Your objective: Reproduce word for word the lines of the records below, starting at the line that contains "Click the Add" and ending at the final line of the records.

*-*-*

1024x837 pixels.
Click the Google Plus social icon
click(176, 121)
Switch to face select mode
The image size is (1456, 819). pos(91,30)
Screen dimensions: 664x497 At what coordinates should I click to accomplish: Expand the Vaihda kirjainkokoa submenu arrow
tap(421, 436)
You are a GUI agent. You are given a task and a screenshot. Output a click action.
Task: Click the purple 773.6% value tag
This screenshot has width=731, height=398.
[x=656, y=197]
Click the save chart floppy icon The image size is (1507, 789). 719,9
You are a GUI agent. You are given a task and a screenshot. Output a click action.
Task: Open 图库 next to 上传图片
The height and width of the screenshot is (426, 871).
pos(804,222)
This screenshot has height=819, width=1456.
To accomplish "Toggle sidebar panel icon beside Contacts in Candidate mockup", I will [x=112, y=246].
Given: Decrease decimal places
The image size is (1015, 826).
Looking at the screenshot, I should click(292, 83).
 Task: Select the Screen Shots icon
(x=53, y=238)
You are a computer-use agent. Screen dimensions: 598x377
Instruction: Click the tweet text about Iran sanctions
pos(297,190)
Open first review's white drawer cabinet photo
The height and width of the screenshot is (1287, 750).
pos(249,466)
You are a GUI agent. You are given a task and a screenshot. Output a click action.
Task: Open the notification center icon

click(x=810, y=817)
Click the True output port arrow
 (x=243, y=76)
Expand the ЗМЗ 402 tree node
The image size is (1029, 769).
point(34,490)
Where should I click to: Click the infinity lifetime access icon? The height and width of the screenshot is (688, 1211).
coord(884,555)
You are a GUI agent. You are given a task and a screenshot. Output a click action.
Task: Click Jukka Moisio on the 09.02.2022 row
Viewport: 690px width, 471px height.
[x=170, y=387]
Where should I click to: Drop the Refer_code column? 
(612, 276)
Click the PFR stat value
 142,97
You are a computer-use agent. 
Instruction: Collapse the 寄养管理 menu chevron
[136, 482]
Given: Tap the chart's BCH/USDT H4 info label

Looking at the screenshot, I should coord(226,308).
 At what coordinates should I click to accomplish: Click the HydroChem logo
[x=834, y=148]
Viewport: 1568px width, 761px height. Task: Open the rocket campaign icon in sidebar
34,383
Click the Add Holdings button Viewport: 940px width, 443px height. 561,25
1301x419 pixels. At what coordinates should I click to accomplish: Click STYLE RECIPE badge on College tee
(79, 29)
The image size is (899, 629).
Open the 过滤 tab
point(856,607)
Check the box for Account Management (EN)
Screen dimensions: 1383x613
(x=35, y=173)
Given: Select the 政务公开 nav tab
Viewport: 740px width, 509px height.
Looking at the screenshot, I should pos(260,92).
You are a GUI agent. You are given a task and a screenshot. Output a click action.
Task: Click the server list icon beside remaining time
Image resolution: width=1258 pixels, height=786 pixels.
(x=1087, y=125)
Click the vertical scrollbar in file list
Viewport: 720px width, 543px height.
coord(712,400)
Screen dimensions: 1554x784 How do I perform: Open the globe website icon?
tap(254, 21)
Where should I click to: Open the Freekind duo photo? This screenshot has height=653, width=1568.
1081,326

*-*-*

Output for this exercise:
Click the Add Holdings button Viewport: 940px width, 443px height. 561,25
1301x419 pixels. At what coordinates should I click to accomplish: Click STYLE RECIPE badge on College tee
(79, 29)
The image size is (899, 629).
Open the 过滤 tab
point(856,607)
Check the box for Account Management (EN)
Screen dimensions: 1383x613
(x=35, y=173)
Given: Select the 政务公开 nav tab
Viewport: 740px width, 509px height.
Looking at the screenshot, I should pos(260,92).
You are a GUI agent. You are given a task and a screenshot. Output a click action.
Task: Click the server list icon beside remaining time
Image resolution: width=1258 pixels, height=786 pixels.
(x=1087, y=125)
Click the vertical scrollbar in file list
Viewport: 720px width, 543px height.
coord(712,400)
Screen dimensions: 1554x784 How do I perform: Open the globe website icon?
tap(254, 21)
Where should I click to: Open the Freekind duo photo? This screenshot has height=653, width=1568.
1081,326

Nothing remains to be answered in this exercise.